The Antisocial Antics of PLAYING WITH FIRE

Starring John Cena, Keegan-Michael Key, John Leguizamo, Tyler Mane, Brianna Hildebrand, Christian Convery, Finley Rose, Judy Greer, Dennis Haysbert. Directed by Andy Fickman. (95 min)

Review by Stinky the Destroyer😾

The bloopers are the funniest part of Playing with Fire. Whoever assembled this disc must’ve known it, too, because the same gag reel is featured twice, first during the end credits, then as one of the bonus supplements. Other featurettes show the cast clearly having a great time.

However, the movie itself is painfully unfunny. From the opening scene – so over-the-top that I first thought it was a dream sequence – Playing with Fire sinks under the weight of its own stupidity, an almost plotless parade of broad slapstick, obnoxious caricatures and heavy-handed sentimentality.

The film squanders the comic talents of John Cena, John Leguizamo and Keegan-Michael Key, all of whom are simply dumbfounded straight-men to three troublemaking kids. None of the children are remotely likable and the entire premise rests on the conceit that their “mischief” is funny, when actually their behavior borders on antisocial. Despite the fact their lives were just saved, teenager Bryann is full of nothing but eye-rolling sarcasm and steals a couple of vehicles (destroying both), younger brother Will gleefully causes massive amounts of property damage and screeching toddler Zoey predictably poops her pants, leading to an interminable scene where Cena is forced to change her (in full protective gear, of course).

A characteristically low-key moment in Playing with Fire.
The actions of these little urchins would have Mike & Carol Brady considering infanticide.

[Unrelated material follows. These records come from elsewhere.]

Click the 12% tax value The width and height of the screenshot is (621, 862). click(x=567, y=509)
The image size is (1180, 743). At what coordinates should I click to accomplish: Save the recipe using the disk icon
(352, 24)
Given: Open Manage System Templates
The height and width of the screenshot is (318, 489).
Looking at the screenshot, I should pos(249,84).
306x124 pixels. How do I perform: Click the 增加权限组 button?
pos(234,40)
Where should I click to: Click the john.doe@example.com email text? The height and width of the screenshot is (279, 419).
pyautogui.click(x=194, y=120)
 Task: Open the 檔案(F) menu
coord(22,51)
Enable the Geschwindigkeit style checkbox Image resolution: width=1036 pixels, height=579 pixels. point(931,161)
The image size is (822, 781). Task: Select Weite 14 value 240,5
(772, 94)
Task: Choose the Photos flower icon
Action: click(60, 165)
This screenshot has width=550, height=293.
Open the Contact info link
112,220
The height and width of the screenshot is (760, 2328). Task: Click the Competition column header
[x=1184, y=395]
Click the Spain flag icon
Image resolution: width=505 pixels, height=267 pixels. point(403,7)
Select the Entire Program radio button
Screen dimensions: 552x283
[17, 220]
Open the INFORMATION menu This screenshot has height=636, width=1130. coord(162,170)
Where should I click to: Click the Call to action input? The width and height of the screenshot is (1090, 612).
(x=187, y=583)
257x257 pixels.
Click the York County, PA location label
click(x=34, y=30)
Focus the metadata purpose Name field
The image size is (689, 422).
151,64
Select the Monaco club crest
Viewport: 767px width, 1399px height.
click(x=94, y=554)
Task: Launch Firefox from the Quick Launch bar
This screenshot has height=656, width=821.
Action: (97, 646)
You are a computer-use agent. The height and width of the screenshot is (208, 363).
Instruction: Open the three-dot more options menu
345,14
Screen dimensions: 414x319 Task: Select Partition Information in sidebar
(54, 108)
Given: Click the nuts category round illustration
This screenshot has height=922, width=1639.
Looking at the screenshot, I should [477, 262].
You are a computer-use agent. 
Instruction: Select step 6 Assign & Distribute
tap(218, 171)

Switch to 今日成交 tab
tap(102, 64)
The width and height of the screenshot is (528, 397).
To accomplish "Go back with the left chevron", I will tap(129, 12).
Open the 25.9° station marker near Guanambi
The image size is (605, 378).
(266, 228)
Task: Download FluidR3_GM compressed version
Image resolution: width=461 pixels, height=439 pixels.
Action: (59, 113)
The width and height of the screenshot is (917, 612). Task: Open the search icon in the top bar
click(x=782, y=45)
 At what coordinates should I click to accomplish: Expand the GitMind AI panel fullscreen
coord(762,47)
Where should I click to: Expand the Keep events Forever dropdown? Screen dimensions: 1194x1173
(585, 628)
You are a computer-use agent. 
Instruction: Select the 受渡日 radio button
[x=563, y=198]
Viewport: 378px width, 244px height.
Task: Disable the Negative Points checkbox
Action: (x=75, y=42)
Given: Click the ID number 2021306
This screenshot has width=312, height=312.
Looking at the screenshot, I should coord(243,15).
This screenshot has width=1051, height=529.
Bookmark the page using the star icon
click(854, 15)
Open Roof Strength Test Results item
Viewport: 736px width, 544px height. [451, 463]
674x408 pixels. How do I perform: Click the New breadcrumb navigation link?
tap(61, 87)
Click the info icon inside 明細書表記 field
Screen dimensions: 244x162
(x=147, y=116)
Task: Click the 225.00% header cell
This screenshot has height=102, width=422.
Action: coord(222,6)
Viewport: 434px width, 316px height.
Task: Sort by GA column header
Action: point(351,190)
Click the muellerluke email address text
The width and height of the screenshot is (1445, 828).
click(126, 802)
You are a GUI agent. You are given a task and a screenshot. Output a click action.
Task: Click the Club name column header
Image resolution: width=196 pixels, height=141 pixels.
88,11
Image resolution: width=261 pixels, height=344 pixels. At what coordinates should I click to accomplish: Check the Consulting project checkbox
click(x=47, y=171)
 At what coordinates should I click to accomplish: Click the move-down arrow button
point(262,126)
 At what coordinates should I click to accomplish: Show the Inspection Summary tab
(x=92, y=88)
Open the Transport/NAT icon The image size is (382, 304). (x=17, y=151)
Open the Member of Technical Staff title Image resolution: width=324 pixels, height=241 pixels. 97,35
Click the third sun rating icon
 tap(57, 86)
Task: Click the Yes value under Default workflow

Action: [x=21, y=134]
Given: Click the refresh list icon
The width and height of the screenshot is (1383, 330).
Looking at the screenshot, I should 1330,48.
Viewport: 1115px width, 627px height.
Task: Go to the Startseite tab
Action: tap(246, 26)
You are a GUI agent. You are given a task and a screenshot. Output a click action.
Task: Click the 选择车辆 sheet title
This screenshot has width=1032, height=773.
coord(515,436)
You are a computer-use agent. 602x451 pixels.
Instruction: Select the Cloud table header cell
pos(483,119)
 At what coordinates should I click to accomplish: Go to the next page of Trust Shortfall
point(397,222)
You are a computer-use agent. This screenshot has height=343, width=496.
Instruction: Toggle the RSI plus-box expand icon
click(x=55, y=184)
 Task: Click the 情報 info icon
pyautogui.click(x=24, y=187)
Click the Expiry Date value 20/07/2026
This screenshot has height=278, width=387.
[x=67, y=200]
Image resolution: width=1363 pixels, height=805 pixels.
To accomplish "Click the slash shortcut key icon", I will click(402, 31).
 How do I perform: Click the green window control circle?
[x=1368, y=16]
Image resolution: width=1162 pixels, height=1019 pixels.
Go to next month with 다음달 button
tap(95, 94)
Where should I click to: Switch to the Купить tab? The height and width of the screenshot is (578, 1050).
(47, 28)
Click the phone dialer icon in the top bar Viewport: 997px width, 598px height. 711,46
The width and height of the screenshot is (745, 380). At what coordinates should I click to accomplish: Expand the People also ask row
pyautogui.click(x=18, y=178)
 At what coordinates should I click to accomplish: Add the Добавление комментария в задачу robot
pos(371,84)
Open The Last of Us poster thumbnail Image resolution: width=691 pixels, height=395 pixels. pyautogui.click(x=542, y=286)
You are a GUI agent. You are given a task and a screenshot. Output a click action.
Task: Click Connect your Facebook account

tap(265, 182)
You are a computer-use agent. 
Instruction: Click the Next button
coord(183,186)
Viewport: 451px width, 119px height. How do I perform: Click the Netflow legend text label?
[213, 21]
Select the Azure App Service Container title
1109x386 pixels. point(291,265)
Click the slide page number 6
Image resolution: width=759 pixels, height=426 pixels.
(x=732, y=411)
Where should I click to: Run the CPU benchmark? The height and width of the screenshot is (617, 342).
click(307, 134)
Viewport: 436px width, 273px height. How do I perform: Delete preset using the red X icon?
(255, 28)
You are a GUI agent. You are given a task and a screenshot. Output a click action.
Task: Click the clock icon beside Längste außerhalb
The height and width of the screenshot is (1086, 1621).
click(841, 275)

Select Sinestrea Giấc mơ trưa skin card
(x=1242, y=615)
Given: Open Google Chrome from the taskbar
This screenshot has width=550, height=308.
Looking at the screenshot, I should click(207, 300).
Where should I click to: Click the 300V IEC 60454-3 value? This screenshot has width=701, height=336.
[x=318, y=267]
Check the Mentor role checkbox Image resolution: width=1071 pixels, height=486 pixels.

Instead, the story takes a sudden saccharine turn once the fate of their parents is revealed. All is forgiven and forgotten as Jake (Cena) and his crew instantly become loving, protective guardians, spoiling the hell out of them with a birthday celebration that would humble Veruca Salt. As irritating as the first half is, the second is almost unbearably sappy and the expectation that the audience will feel the same warm fuzzies is almost insulting.

Undiscriminating children might enjoy it once or twice. Everyone else will find Playing with Fire an excruciating endurance test, making Problem Child look like Matilda. A complete waste of a fine cast, it’s bewildering that anyone involved thought this was a worthwhile use of their talent. The whole film is pandering, cynically assembled and almost completely laugh-free.

FEATURETTES - “Lighting Up the Laughs” (behind the scenes); “The Director’s Diaries: Read by the Star Cast (title tells all); “The Real Smokejumpers: This is Their Story” (interesting but ironic, considering how little smokejumping is actually featured in the film); “What it Means to be Family”; “Storytime with John Cena.”
BLOOPERS – Same as those in the end credits.